• [ФРАГМЕНТ ДОКУМЕНТА]:
________________________

Литмир - Электронная Библиотека

Недавно умерший Смеляков, не смело помнивший друзей, так и не дождался времени рассказать правду. Уж он-то знал, кто кого ставил к стенке.

Не стало и последнего из «космополитов» – Федора Марковича Левина.

Литераторы, —
куда концы запрятали?

Есть в ЦДЛ стена-мемориал погибших на войне с фашизмом писателей. Но нет на ней имен тех, кто пал от рук собственных палачей, у которых фашистам – учиться и учиться!

Что-что, а редактировать свои летописи наши Пимены умеют!

История что пластилин – знай лепи «по высочайшему повелению».

Екклезиаст и Песнь песней, Откровения Моисея и Матфея… в общем, весь текст Ветхого Завета, который по праву принадлежит народу избранному, однажды перевели на другие языки. Этот день евреи считают черным днем своей религии. Исконно иудейское распространилось по всей земле.

________________________

• [ПОКАЗАННЫЕ ДАННЫЕ]:
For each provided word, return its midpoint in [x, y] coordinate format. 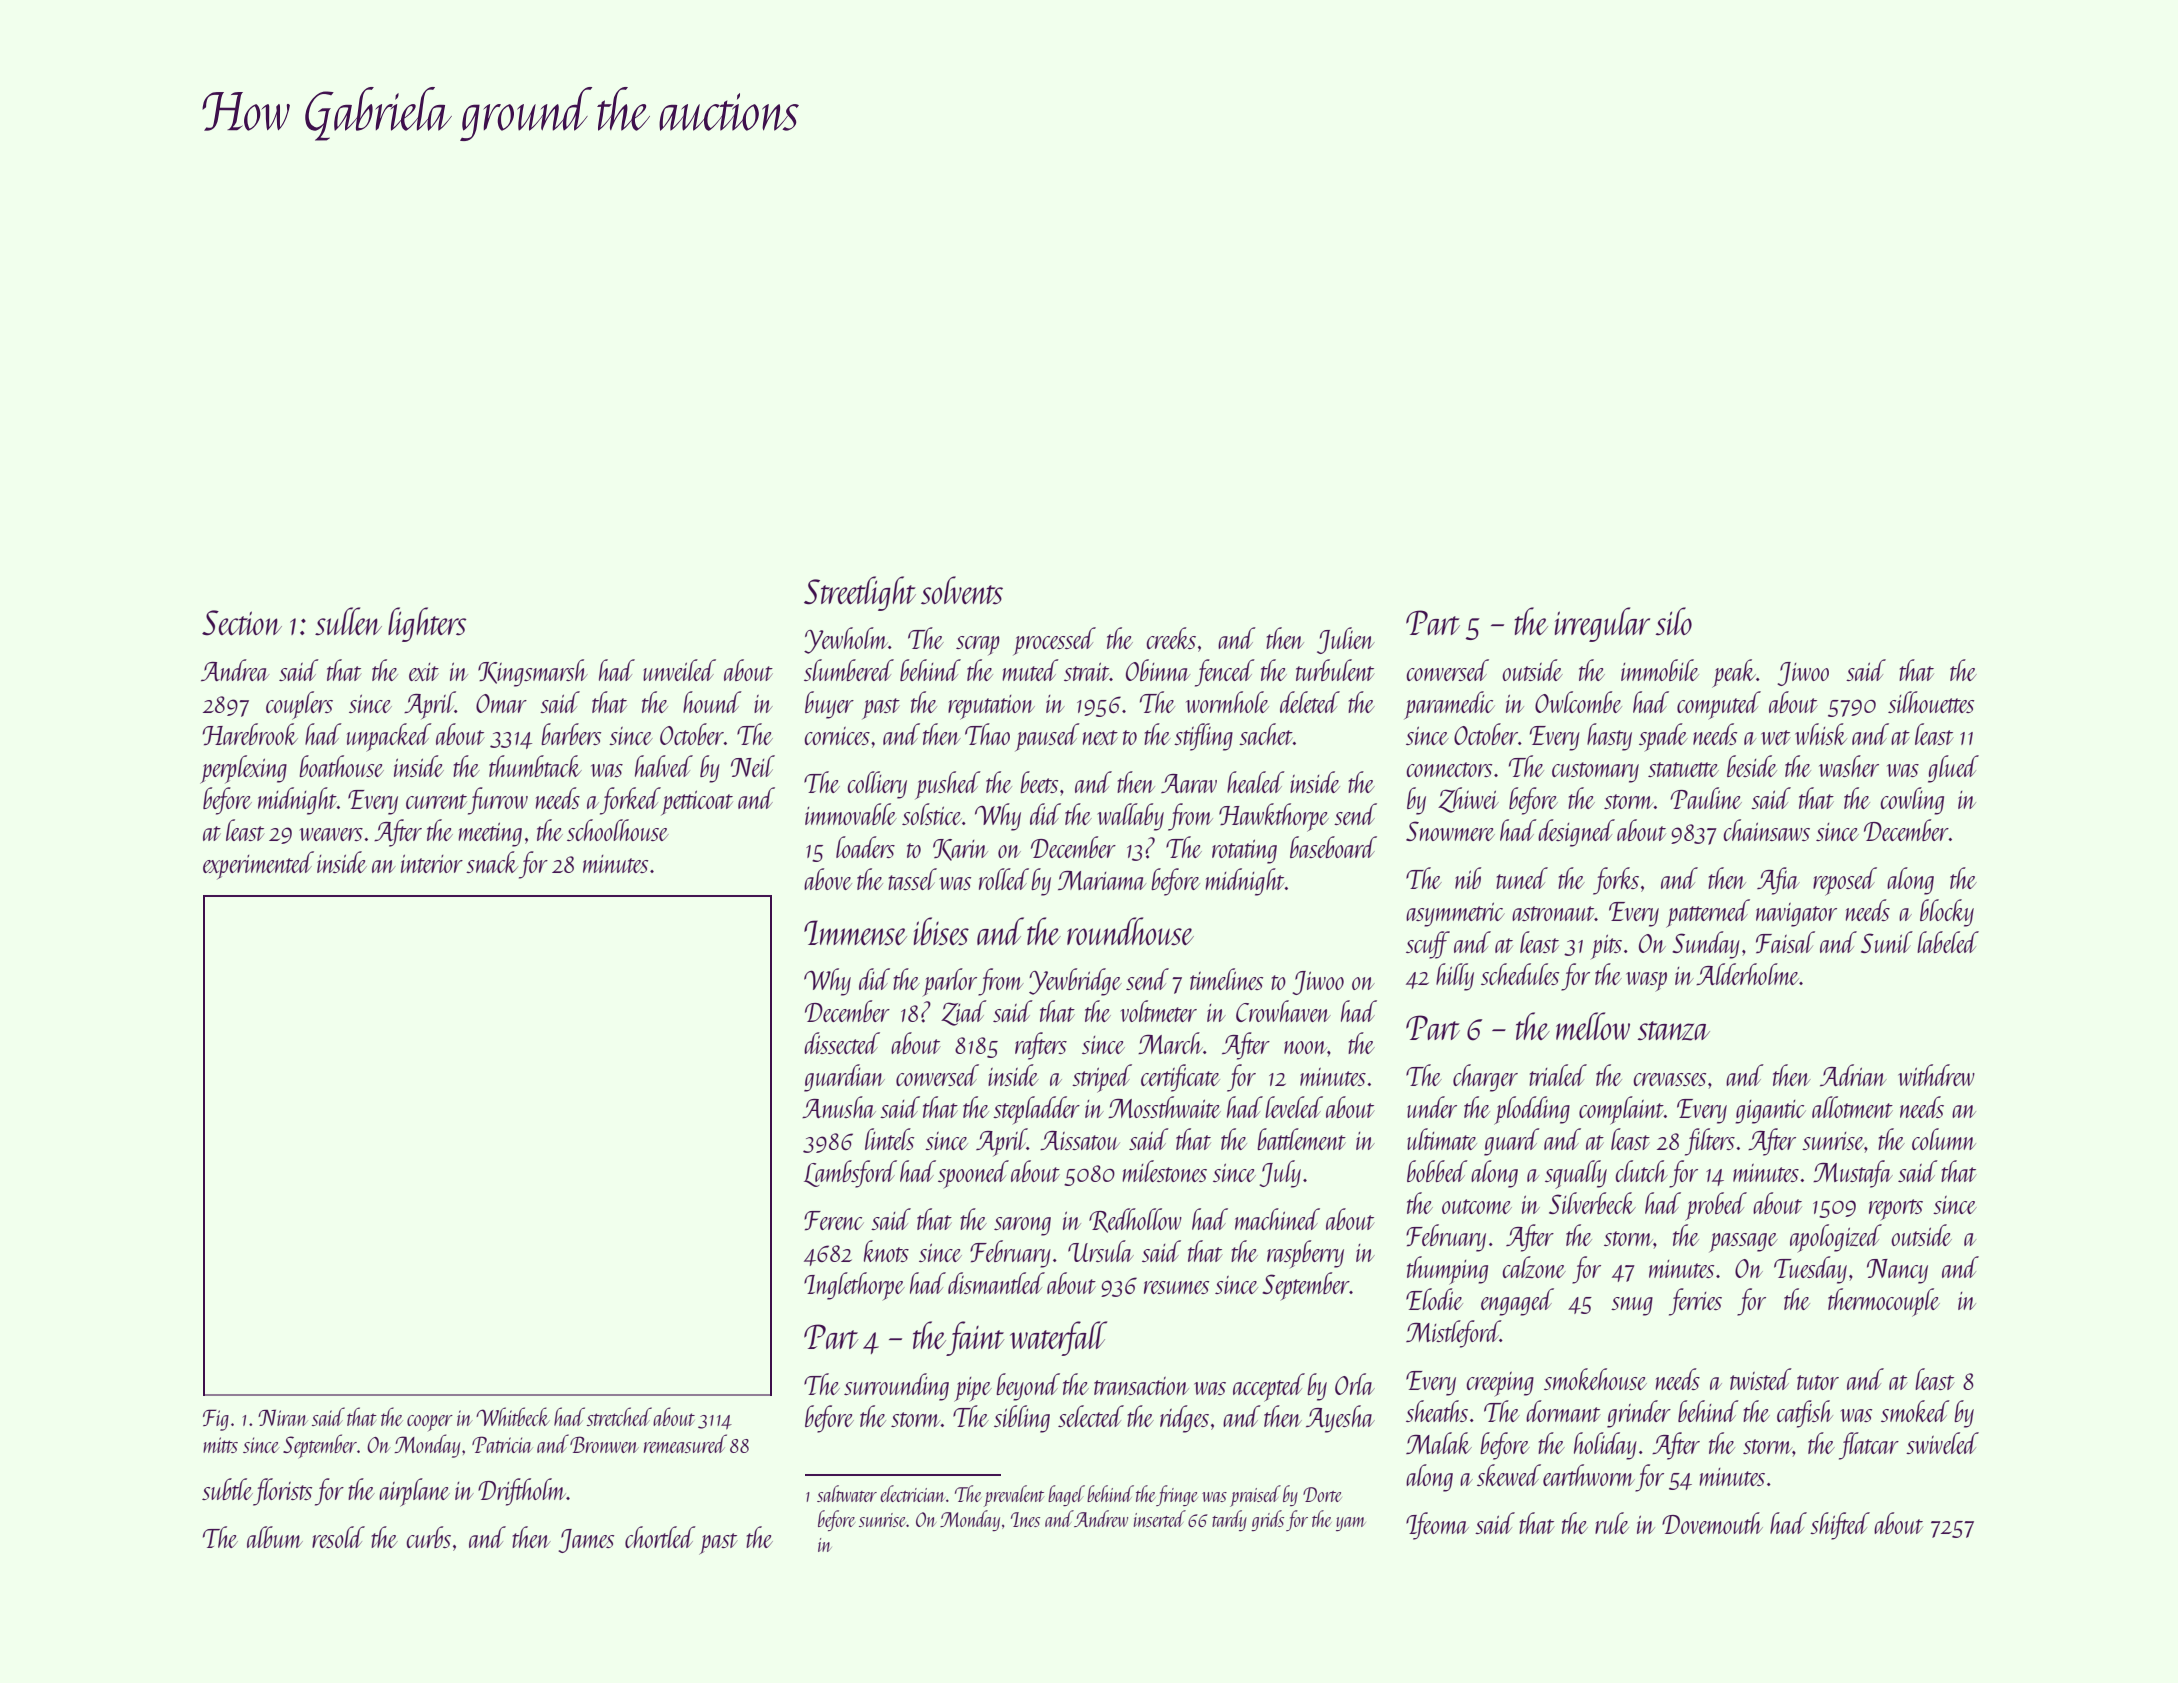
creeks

________________________

• [ЗАДАНИЕ]: Пожалуйста, перепишите слово в слово весь фрагмент документа, приведенный выше.

• [ОТВЕТ К ЗАДАЧЕ]:
Литмир - Электронная Библиотека

Недавно умерший Смеляков, не смело помнивший друзей, так и не дождался времени рассказать правду. Уж он-то знал, кто кого ставил к стенке.

Не стало и последнего из «космополитов» – Федора Марковича Левина.

Литераторы, —
куда концы запрятали?

Есть в ЦДЛ стена-мемориал погибших на войне с фашизмом писателей. Но нет на ней имен тех, кто пал от рук собственных палачей, у которых фашистам – учиться и учиться!

Что-что, а редактировать свои летописи наши Пимены умеют!

История что пластилин – знай лепи «по высочайшему повелению».

Екклезиаст и Песнь песней, Откровения Моисея и Матфея… в общем, весь текст Ветхого Завета, который по праву принадлежит народу избранному, однажды перевели на другие языки. Этот день евреи считают черным днем своей религии. Исконно иудейское распространилось по всей земле.